Brief
An exact copy, beginning at the line containing "Given: Click the Add Item button" and ending at the final line of the records that follow, is the answer; it has no pictures and no other text.

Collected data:
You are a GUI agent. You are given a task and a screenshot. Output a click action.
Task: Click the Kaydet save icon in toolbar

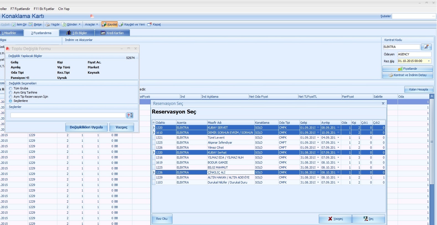pos(104,25)
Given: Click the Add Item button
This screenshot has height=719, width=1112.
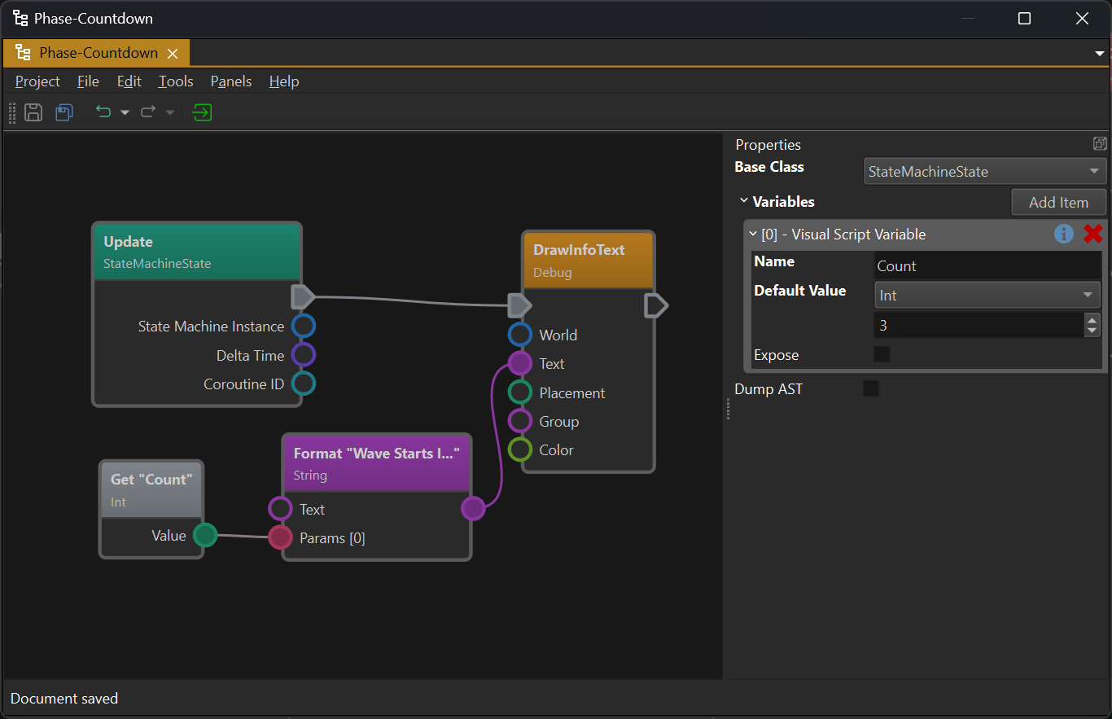Looking at the screenshot, I should (x=1058, y=202).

Exercise result
Given: Click the Add Item button
This screenshot has height=719, width=1112.
Looking at the screenshot, I should (x=1058, y=202).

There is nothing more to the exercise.